[Extracted data entries]

━━━━━━

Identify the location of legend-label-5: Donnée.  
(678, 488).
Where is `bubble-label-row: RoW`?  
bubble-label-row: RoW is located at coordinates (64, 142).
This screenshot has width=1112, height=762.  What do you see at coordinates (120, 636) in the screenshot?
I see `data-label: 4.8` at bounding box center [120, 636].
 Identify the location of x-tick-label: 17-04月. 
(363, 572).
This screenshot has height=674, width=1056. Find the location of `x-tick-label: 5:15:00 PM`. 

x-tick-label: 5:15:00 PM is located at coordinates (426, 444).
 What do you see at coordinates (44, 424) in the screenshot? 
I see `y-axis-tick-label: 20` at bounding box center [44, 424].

━━━━━━

About this exercise:
Arrange the records above as a JSON list of strings, with one string for each line and no blank lines.

Task answer:
[
  "Identify the location of legend-label-5: Donnée.  ",
  "(678, 488).",
  "Where is `bubble-label-row: RoW`?  ",
  "bubble-label-row: RoW is located at coordinates (64, 142).",
  "This screenshot has width=1112, height=762.  What do you see at coordinates (120, 636) in the screenshot?",
  "I see `data-label: 4.8` at bounding box center [120, 636].",
  " Identify the location of x-tick-label: 17-04月. ",
  "(363, 572).",
  "This screenshot has height=674, width=1056. Find the location of `x-tick-label: 5:15:00 PM`. ",
  "x-tick-label: 5:15:00 PM is located at coordinates (426, 444).",
  " What do you see at coordinates (44, 424) in the screenshot? ",
  "I see `y-axis-tick-label: 20` at bounding box center [44, 424]."
]